INTEGRAÇÃO DIGITAL NO ENSINO DA MÚSICA – A importância da avaliação de funcionalidade e conteúdo de softwares, aplicativos, portais, sites, blogs, etc.

Conhecer o conteúdo oferecido em portais, softwares, etc., que se pretenda utilizar na integração digital com alunos é fundamental, tendo em vista que ao utilizá-los, o professor estará endossando seu conteúdo. Vamos supor que tal conteúdo possua informações incompletas ou distorcidas. Obviamente, o aluno receberá uma carga negativa de informações que poderá impedi-lo de aprender corretamente outros temas que dependeriam de uma correta aprendizagem daquele outro. Vamos supor ainda, que um portal, aplicativo ou software tenha maior interesse comercial do que educacional, neste caso estaremos entregando nossos alunos como consumidores e não como aprendizes.

Outro exemplo negativo, mas que reafirma a necessidade de avaliar os portais e aplicativos, são os casos em que o aluno pode gastar horas lendo um determinado conteúdo e ao final responde e envia um questionário que nunca será avaliado e respondido. Neste caso, parte do seu tempo foi perdido, uma vez que não saberá se teve ou não uma boa compreensão do material que gastou tanto tempo estudado.

Mas como avaliá-los? Um fator importantíssimo é o conhecimento do próprio professor em relação às tecnologias, ou seja, ele precisa dominar o computador, não apenas os telefones inteligentes. O professor precisa saber, por exemplo, que os softwares possuem mecanismos idênticos entre si nas relações operacionais internas (nele) e externas (no computador) como comandos de desfazer, refazer, impressão, opções para salvar, usar um arquivo para criar outro (salvar como), configurações, etc. Partindo dessas noções básicas será mais fácil avaliar sua viabilidade funcional.

Após essa avaliação função funcional, o profissional do ensino de música deverá então, avaliar o conteúdo oferecido no software que se pretenda usar em aulas. Ele, necessariamente, terá que fazer as experimentações antes de oferecer ou recomendá-los aos alunos, pois somente utilizando-os e buscando informações sobre eles é que se poderá ter uma real avaliação de seu conteúdo didático.

Para qualquer meio digital que se pretenda usar, seja em softwares, portais, sites ou aplicativos é importantíssimo a avaliação prévia de sua funcionalidade e conteúdo para só depois aplicá-los ou não em aulas.
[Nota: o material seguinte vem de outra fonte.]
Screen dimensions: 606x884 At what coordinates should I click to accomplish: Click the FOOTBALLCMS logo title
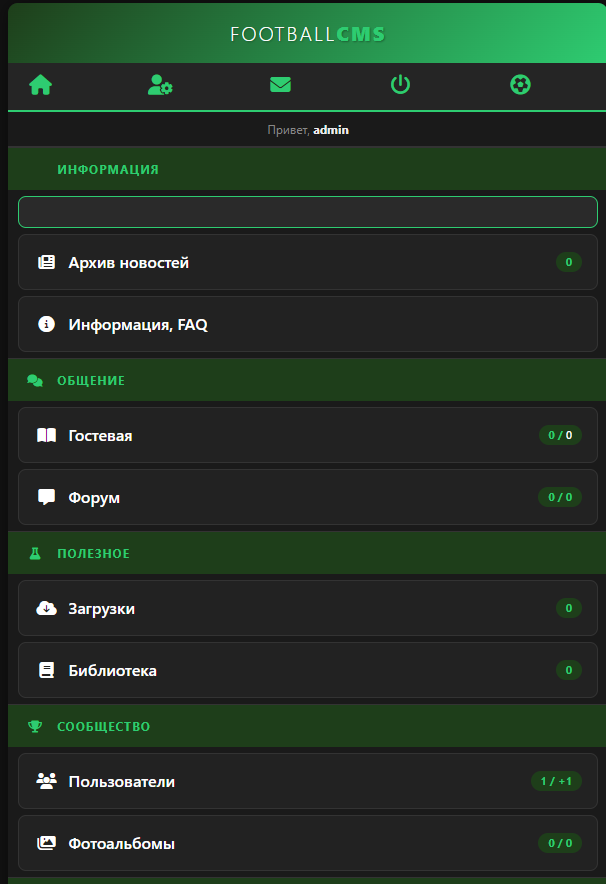(307, 34)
É como um livro que o professor quer recomendar para seus alunos por te-lo lido e comprovado que seu discurso é claro e seu conteúdo possui coerência pedagógica literal. Ou quando o professor reprova a leitura de algum livro por ter comprovado que ele não oferece conteúdo proveitoso ou sua linguagem não é clara; preferindo recomendar outros sobre o mesmo tema.
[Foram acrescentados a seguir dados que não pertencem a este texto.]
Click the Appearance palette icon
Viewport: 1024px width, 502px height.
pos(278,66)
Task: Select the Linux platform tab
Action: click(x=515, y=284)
Para exemplo dessa avaliação, escolho o software MuseScore, porque ele está dentro de um conceito de humanização das relações digitais mundiais oferecendo seu conteúdo sem o objetivo de tornar o usuário um cliente, mas se relacionando com ele de forma eficiente e rápida, embora ele ofereça serviço com anuidade. O MuseScore atende às expectativas como editor de partitura.

Em relação à avaliação funcional de qualquer software, eu começaria pelos itens oferecidos nos menus, por exemplo: se ele abre realmente o que diz, se oferece pelo menos os recursos básicos que se espera no menu de qualquer programa de computador, se ele oferece recursos de relação com outros tipos de softwares e se ele não ocupa muito espaço de armazenamento para sua próprio instalação no computador e dos arquivos criados nele.
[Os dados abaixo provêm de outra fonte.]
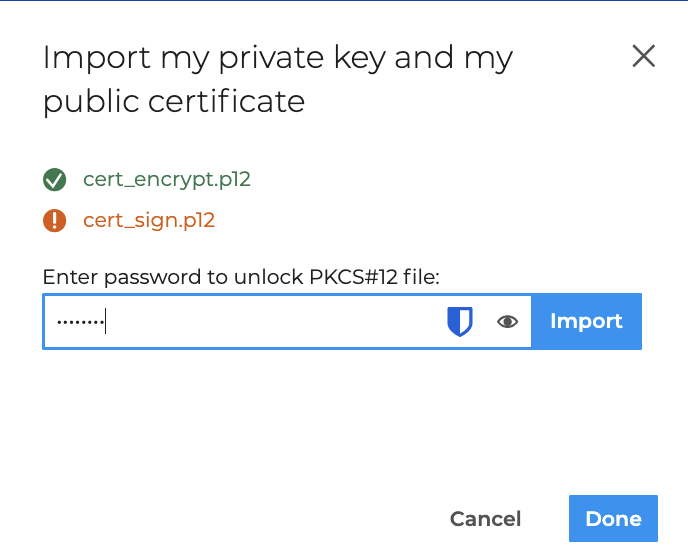Confirm with the Done button
This screenshot has height=554, width=688.
coord(613,519)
Na avaliação de conteúdo, o importante é que ele tenha ou que ofereça possibilidades para cursos pedagógicos, ou seja, que tenha ou possibilite a criação de uma linha de sequência de aprendizagem, mesmo não sendo ele um software voltado exclusivamente para o ensino da música.

É importante avaliar também se ele faz conexão entre os conceitos tradicionais e contemporâneos para o ensino de música. Por exemplo, se é possível utilizá-lo nos contextos da música europeia nos modos clássicos centralizados na leitura de partituras, mas também aplicá-lo numa linguagem jazzística com maior liberdade de interpretação. Para exemplificar essa questão, nota-se que o MuseScore apresenta algumas figuras, em seu menu, que não são usadas nos estudos atuais: a breve, a longa e a quartifusa; por outro lado seu menu de paletas oferece diagramas de acordes para violão, ou guitarra.

Concluo destacando a necessidade de avaliar a realidade das possibilidades de aplicação dessas tecnologias dentro das escolas públicas e privadas para que o mecanismo escolhido seja realmente posto em prática, tendo em vista que a utilização dessas tecnologias implicam em dificuldades que vão além das oriundas do próprio ensino da música no ambiente escolar.